Please retype the data below word for word, from its first line through the line containing "Action: click(x=442, y=68)", with both of those lines included.

================

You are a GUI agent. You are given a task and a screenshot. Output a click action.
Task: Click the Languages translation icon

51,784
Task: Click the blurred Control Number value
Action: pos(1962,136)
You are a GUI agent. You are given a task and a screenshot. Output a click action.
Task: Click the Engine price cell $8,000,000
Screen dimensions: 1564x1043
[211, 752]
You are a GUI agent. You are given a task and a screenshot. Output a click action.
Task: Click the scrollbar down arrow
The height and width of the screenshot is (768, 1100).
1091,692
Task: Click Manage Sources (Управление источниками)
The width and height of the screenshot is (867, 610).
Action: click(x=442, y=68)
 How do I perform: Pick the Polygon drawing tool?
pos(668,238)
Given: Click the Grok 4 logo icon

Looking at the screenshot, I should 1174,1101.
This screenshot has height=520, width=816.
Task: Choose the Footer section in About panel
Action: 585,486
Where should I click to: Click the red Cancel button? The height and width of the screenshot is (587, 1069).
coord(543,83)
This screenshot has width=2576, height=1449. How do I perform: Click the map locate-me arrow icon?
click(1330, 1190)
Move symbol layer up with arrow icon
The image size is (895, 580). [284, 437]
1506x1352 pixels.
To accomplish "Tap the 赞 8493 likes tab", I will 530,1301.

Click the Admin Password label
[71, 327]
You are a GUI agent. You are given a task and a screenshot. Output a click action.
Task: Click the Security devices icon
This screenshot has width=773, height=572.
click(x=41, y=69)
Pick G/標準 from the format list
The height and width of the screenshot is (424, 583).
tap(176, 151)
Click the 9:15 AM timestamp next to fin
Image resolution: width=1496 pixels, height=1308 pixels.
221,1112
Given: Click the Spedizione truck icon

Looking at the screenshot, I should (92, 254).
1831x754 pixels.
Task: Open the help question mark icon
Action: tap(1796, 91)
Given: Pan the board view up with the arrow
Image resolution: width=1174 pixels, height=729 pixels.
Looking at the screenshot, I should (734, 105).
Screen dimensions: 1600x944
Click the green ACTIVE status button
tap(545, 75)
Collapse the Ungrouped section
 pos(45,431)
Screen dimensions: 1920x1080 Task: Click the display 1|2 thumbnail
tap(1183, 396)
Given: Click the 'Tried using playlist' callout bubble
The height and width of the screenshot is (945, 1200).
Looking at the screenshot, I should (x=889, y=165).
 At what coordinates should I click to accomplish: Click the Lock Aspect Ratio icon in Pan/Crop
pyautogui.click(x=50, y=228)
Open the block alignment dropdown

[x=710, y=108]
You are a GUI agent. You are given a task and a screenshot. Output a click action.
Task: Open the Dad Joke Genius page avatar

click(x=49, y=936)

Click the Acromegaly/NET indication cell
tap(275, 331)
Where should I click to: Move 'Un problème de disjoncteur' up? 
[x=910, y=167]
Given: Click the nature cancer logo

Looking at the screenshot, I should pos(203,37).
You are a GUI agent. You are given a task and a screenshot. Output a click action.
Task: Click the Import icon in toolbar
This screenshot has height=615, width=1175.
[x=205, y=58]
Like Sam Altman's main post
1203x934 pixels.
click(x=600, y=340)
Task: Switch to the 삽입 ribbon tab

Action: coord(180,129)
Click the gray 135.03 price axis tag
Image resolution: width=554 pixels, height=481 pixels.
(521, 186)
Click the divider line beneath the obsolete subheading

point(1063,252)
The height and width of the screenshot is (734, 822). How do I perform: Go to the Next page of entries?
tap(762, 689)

================

*IN RESPONSE*
You are a GUI agent. You are given a task and a screenshot. Output a click action.
Task: Click the Languages translation icon

51,784
Task: Click the blurred Control Number value
Action: pos(1962,136)
You are a GUI agent. You are given a task and a screenshot. Output a click action.
Task: Click the Engine price cell $8,000,000
Screen dimensions: 1564x1043
[211, 752]
You are a GUI agent. You are given a task and a screenshot. Output a click action.
Task: Click the scrollbar down arrow
The height and width of the screenshot is (768, 1100).
1091,692
Task: Click Manage Sources (Управление источниками)
The width and height of the screenshot is (867, 610).
Action: click(x=442, y=68)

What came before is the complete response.